Exercise instructions —
Show each line of the entries below that contains the string "screenshot". Case matters.

Raw records:
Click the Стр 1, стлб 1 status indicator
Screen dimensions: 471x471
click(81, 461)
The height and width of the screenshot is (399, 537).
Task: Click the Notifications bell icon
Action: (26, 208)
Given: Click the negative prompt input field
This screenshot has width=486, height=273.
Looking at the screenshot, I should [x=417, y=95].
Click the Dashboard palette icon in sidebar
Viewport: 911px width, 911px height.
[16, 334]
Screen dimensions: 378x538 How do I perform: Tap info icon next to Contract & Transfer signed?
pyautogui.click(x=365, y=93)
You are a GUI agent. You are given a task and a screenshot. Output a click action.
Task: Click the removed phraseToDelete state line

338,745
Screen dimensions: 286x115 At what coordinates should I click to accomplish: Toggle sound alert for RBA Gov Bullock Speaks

Solved problem —
The height and width of the screenshot is (399, 537).
This screenshot has width=486, height=273.
Looking at the screenshot, I should [x=417, y=95].
You are a GUI agent. You are given a task and a screenshot. Output a click action.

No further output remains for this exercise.